SHAREHOLDERS' EQUITY:
The Registrant is authorized to issue 110,000,000 shares of which
100,000,000 shares are alloacted to two classes of common stock with a par value
of $.01 per share and 10,000,000 are Preferred Stock with a par value of $.01
per share. As of the date hereof, the Registrant had 4,408,429 shares of Common
Stock outstanding. Holders of Common Stock are entitled to one vote for each
share held of record on each matter submitted to a vote of stockholders. There
is no cumulative voting for election of directors. Subject to the prior rights
of any series of Preferred Stock which may from time to time be outstanding, if
any, holders of Common Stock are entitled to receive dividends when, as, and if
declared by the Board of Directors out of funds legally available therefor and,
upon the liquidation, dissolution or winding up of the Registrant, are entitled
to share ratably in all assets remaining after payment of liabilities and
payment of accrued dividends and liquidation preferences on the Preferred Stock,
if any. Holders of Common Stock have no preemptive rights and have no rights to
convert their Common Stock into any other securities.
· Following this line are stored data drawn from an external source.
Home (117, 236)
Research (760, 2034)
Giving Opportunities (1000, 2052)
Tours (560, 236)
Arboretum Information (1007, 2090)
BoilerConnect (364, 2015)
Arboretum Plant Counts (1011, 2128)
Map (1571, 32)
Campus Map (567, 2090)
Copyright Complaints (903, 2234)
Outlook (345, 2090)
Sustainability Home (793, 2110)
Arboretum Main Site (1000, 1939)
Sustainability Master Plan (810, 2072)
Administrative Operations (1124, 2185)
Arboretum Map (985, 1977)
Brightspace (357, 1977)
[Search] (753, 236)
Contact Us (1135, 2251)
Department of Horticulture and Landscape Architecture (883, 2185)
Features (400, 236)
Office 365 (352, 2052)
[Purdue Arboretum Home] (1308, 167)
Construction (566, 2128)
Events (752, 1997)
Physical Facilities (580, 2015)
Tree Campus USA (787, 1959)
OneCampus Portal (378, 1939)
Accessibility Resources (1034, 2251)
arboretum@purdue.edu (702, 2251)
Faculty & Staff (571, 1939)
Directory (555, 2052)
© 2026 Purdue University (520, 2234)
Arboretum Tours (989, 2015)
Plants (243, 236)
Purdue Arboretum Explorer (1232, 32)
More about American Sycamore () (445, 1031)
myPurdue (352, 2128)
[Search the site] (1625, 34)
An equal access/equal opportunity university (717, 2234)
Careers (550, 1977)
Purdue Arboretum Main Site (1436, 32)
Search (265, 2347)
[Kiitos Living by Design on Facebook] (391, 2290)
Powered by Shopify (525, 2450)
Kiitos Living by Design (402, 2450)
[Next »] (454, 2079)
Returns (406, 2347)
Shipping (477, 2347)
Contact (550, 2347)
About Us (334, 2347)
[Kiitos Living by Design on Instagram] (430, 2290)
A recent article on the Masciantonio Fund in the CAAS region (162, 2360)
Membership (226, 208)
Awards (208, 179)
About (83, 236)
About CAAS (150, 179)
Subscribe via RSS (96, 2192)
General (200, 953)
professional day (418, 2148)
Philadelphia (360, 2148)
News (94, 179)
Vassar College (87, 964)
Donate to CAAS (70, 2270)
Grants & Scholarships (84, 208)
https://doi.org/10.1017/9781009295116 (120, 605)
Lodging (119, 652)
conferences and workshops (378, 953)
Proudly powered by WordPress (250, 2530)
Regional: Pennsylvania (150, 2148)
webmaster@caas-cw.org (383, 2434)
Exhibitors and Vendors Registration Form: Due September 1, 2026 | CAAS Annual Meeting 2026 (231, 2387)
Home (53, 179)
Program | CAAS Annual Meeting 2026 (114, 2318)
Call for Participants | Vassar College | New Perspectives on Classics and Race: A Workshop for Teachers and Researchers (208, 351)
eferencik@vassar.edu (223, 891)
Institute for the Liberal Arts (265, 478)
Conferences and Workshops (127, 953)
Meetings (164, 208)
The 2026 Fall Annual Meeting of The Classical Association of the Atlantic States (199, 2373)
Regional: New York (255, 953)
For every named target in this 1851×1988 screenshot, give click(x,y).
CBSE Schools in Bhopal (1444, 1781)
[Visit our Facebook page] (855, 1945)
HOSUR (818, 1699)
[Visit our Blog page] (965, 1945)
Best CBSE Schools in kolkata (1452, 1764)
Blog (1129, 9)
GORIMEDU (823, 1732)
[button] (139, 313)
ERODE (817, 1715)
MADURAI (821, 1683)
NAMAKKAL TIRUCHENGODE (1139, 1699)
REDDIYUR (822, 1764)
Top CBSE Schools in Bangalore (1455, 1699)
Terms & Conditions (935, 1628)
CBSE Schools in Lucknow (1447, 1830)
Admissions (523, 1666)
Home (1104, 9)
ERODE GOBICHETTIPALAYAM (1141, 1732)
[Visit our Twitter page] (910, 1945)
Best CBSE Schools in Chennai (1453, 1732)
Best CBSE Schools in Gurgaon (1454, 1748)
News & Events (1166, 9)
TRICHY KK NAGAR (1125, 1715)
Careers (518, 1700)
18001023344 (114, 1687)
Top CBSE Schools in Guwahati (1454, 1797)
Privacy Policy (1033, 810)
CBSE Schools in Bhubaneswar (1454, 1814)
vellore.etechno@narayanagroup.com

All outstanding shares of
Common Stock are, and the shares of Common Stock offered hereby upon issuance,
will be, duly authorized, validly issued, fully paid and non-assessable.
The Registrant's Restated Certificate of Incorporation authorizes the
issuance of Preferred Stock with such designations, rights and preferences as
may be determined from time to time by the Board of Directors. Accordingly, the
Board is empowered, without stockholder approval, to issue Preferred Stock with
dividend, liquidation, conversion, voting or other rights which could adversely
affect the relative voting power or other rights of the holders of the
Registrant's Common Stock. In the event of issuance, the Preferred Stock could
be used, under certain circumstances, as a method of discouraging, delaying or
preventing a change in control of the Registrant. Although the Registrant has no
present intention to issue any shares of Preferred Stock, there can be no
assurance that the Registrant will not do so in the future. If the Registrant
issues shares of Preferred Stock, the issuance may have a dilutive effect upon
the holders of the Registrant's Common Stock, including the purchasers of the
shares being offered hereby.
Item 5. Interests of Named Experts and Counsel.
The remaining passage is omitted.